They played the Super Bowl yesterday. The Green Bay Packers beat the Pittsburgh Steelers by a score of 31 – 25. This killed me because I grew up in Pittsburgh and am a huge Steelers fan. Oh well, maybe next year.
There is a lot of career advice to be found in a championship sporting event like the Super Bowl: focus, determination, hard work, commitment, attention to detail. World class athletes demonstrate all of these career success characteristics.
In this post, I want to focus on an important, but often overlooked, piece of career advice that can be found in the stories surrounding yesterday’s game – the importance of clarifying your purpose and direction for your life and career success. Tweet 3 in my latest career advice book Success Tweets says, “Think of your purpose as your personal mission; why you are on this earth.” Tweet 4 says, “The mightier your purpose, the more likely you are to succeed.”

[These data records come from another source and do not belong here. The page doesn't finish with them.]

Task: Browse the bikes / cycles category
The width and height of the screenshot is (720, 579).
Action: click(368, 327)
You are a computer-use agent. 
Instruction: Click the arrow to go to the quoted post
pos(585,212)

Mike McCarthy is the Head Coach Green Bay of the Green Bay Packers. In one of the little ironies you find in sports, he is a Pittsburgh native. He grew up as a big Steelers fan. Early on, Mike realized that his purpose in life – his personal mission — was to be a football coach. And for him, this was a mighty purpose.

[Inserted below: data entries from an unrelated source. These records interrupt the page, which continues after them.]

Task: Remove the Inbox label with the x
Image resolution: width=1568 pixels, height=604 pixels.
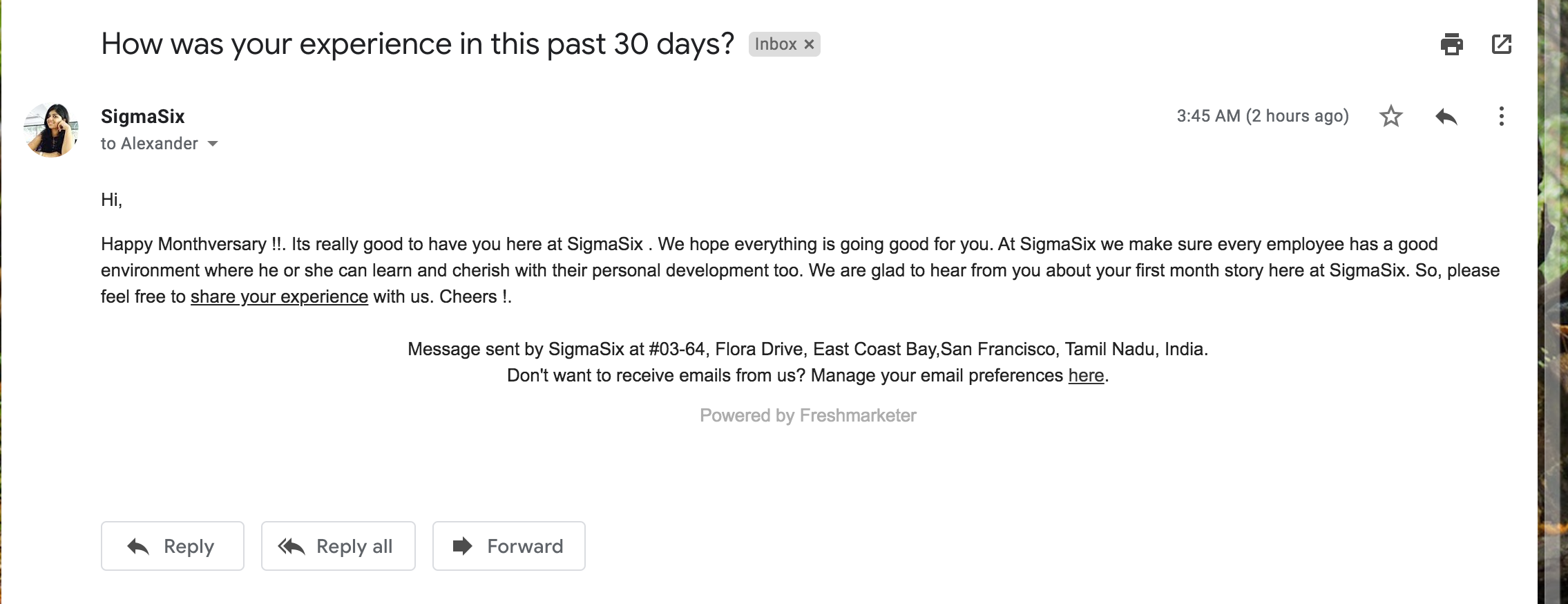Action: tap(810, 44)
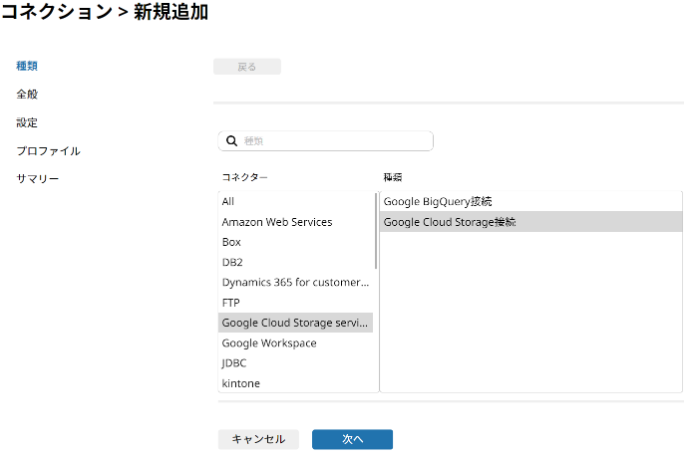This screenshot has height=458, width=684.
Task: Open the サマリー step in sidebar
Action: 38,179
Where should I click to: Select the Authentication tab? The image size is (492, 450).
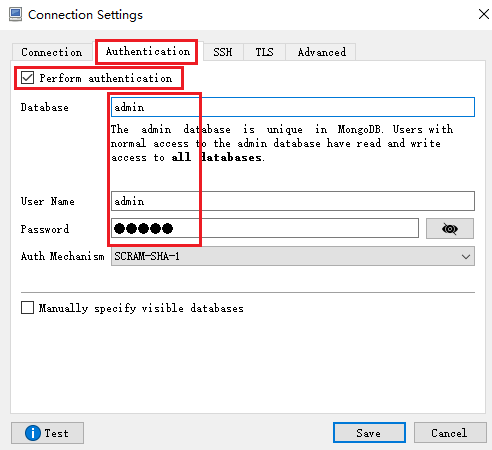click(147, 51)
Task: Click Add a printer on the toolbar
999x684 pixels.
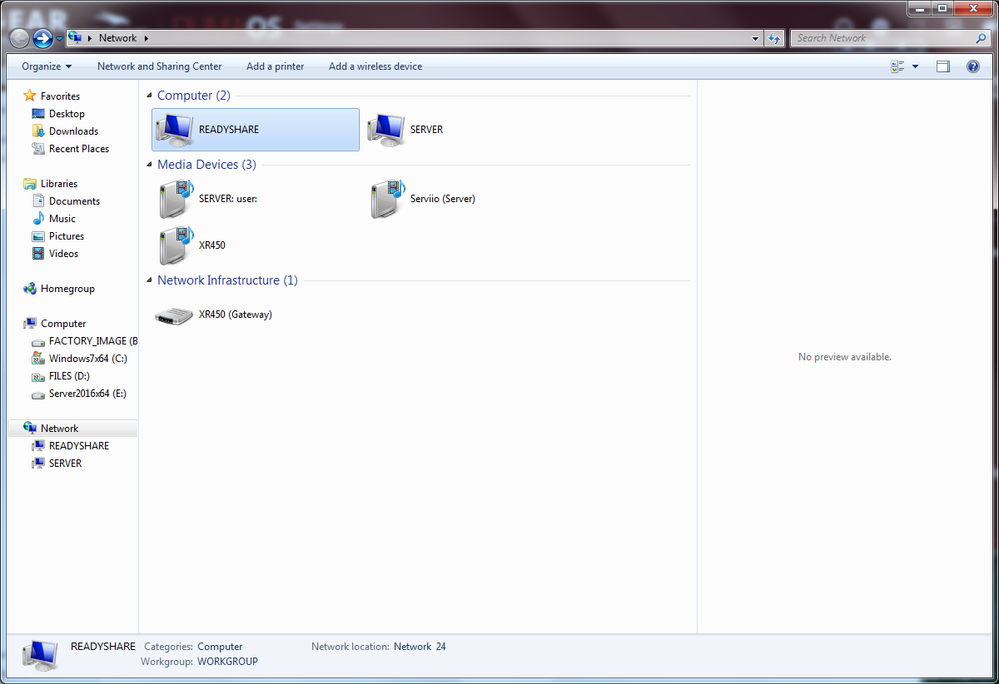Action: click(274, 66)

Mike McCarthy’s purpose of becoming a football coach was so powerful that he took an unpaid job at the University of Pittsburgh as an assistant coach. He worked all night as a toll taker on the Pennsylvania Turnpike to pay the bills. He quickly became a paid assistant coach at Pitt and then moved on to a series of assistant coaching positions in professional football before becoming the Green Bay Head Coach. Yesterday he coached his team to a victory in the Super Bowl. Mike McCarthy’s mighty purpose has taken him to the pinnacle of his profession.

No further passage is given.